On September 25, 1921, some 66 people came forward in a tent meeting at the corner of East lake and Second Avenue in Decatur, Georgia, to sign a charter to become members of the newly forming church, Oakhurst Presbyterian. In those segregated, neo-slavery days, it formed as an all-white church, and it stayed that way for 50 years, almost losing its life to its belief in white supremacy. When the city of Atlanta took housing from Black people in the 1960’s in order to build stadia for budding professional sports teams, the people moved east and south, many coming into the Oakhurst neighborhood. As those of us classified as “white” usually do, we fled when Black people moved into the community. Oakhurst Presbyterian was no exception – its membership dropped from 850 to 80 over a 15 year period. With a huge building, a huge mortgage, and rapidly dwindling membership, the Presbytery gave serious effort to closing the church or forcing it to merge with another congregation.

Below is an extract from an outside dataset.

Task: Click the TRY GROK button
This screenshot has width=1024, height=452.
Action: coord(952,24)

The first Black member joined in 1970, and the ministers and members were dedicated to developing that diversity and to keeping the church open. Dr. Lawrence Bottoms was the senior pastor in the mid-1970’s. He was one of the first Black ministers in the PCUS denomination to be called as senior pastor of a majority white congregation, and while he was pastor at Oakhurst, he was elected as the first and only Black Moderator of the denomination. His leadership and ministry enabled the church to survive, along with that of the Reverend Jim Andrews, who was stated clerk of the former PCUS denomination, and later first stated clerk of the re-united PCUSA. The other pastors, Rev. Jack Morris and Rev. Bruce Gannaway, were also powerful leaders in helping Oakhurst to develop its diversity and to keep its doors open.
Caroline and I were blessed to join in that leadership in 1983 and to stay there until she retired in 2012, and I retired in 2017. The Presbytery leadership had given us two years of funding to try to get Oakhurst stabilized. Through God’s power and with the hard work of the members and elders and friends of Oakhurst, it worked. Presbytery continued to fund Oakhurst through 2006, when the membership and budget had grown to a size that would sustain the church. At that time, the Session asked Presbytery to share the funds with other congregations and ministries.

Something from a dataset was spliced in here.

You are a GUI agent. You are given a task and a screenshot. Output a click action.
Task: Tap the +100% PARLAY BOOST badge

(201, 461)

Through Christine Caliier’s initiative to contact Sylvester Monroe of Time Magazine, we began to receive national publicity, including a full-page article in Time in April, 1995, which included these words: “Oakhurst, which has a congregation that is roughly half Black and half white, is what diversity is all about: people of different races coming together not in the mournful, candle-bearing aftermath of some urban riot or the artificially arranged precursor to some political photo op, but because they want to be together.” That article led to many others in the Atlanta Journal Constitution and on NPR, CNN, NBC News, CBS Radio, and the Christian Science Monitor, and others.

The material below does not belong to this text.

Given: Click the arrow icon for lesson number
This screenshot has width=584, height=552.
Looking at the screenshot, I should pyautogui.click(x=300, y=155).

There were many factors in the survival and the thriving of Oakhurst, but today I want to give thanks for Caroline’s powerful, visionary, and dedicated ministry at Oakhurst. Her leadership enabled us to make tremendous progress in two vital areas: community ministry and Christian education. She was a whirlwind in getting the ministry and the building open to the community, motivating people to get out of their houses to come see what all the energy and work was at the church. She also had the vision to see that if we were to get new members who would sustain the church over the long haul, we would have to have first-rate Christian education programs, especially for families with young children. She went to work on that and brought it into being. Her ministry paid off on so many levels for Oakhurst, even though she never received a full-time salary until the last year before her retirement. On the Sunday of her retirement, Inez Giles arranged for a parade of 75 children and young adults, who had grown up at Oakhurst, under Caroline’s leadership. They came into the sanctuary and brought her flowers– a powerful moment.
Don’t take my word for it – here’s what one of the books about Oakhurst had to say about her. The quote is taken from “We Are the Church Together: Cultural Diversity in Congregational Life,” written in 1996 by Chuck Foster and Ted Brelsford, based on a Candler at Emory study of three diverse churches in Atlanta:
“Caroline, Oakhurst’s associate pastor, greets us also. Caroline is strikingly friendly in this setting. For the most part, I have seen and heard of Caroline before primarily in her capacity as minister of outreach: challenging the status quo at school board meetings; taking commissioners to task for feeble and discriminating housing policies; advocating for the community health center, drug addicted children, illiterate adults, low income parents. This morning she is not carrying those burdens. She seems excited and buoyant. She is delighted to meet my family and eager to make us comfortable.”
So, thank you, Caroline! And, thanks to so many others who made Oakhurst possible and who continue to do so. Under the leadership of Reverend Amantha Barbee, the congregation just began a celebration of its 100 year history and visioning of its future. Check it out sometime!